In its poll closing Wednesday 2nd July, the Institute of Economic Affairs (IEA) Shadow Monetary Policy Committee (SMPC) recommended by eight votes to one that Bank Rate should be raised on July 10th, including five votes for a rise of ½% and three for a rise of ¼%.
Those advocating a rise acknowledged that the economy is not yet over-heating, money growth is low, and inflation overshoots are not an immediate risk. They did not propose raising rates to cool down the economy but, instead, sought to withdraw some of the excess monetary stimulus introduced at the time of the financial crisis so as to allow the price mechanism to allocate loans and capital. The current strategy of keeping interest rates very low whilst using bank regulation to prevent money and credit growth was loudly condemned.
For several of the members the Bank of England has already waited far too long before raising rates, with some criticising its “neglect” whilst others focused upon the confusion created by the signals from forward guidance. The main way to signal should be by changing a price — the interest rate — not by speeches or regulatory changes.
The member that preferred to keep rates on hold noted that not only is inflation low, but pipeline inflationary pressures are also low, as are wage growth, money growth and credit growth. For that member there was simply not enough reason in the data to raise yet.
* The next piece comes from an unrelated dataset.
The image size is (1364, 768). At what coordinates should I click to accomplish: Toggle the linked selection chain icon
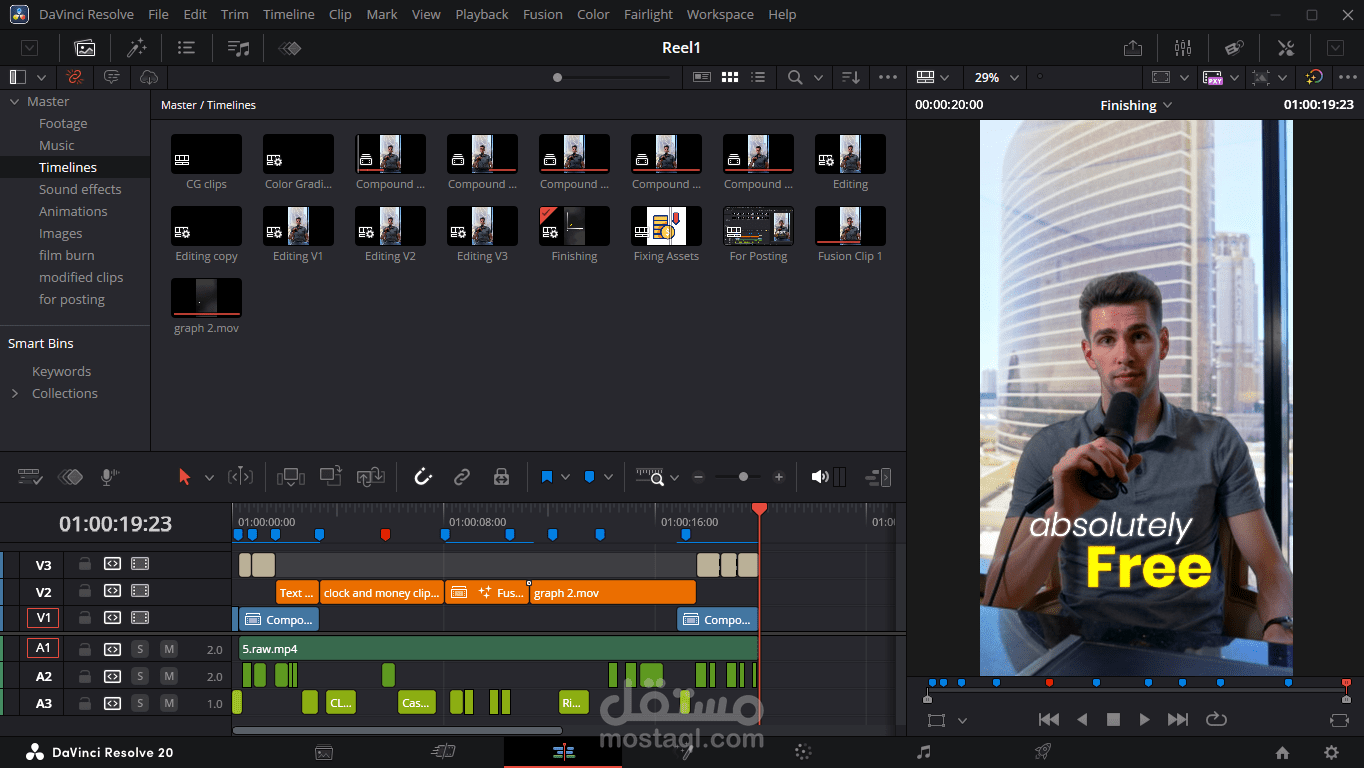(462, 477)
The SMPC is a group of economists who have gathered quarterly at the IEA since July 1997. That it was the first such group in Britain, and that it gathers regularly to debate the issues involved, distinguishes the SMPC from the similar exercises carried out elsewhere. To ensure that nine votes are cast each month, it carries a pool of ‘spare’ members. This can lead to changes in the aggregate vote, depending on who contributed to a particular poll. As a result, the nine independent and named analyses should be regarded as more significant than the exact overall vote. The next two SMPC e-mail polls will be released on the Sundays of 3rd August and 31st August, respectively.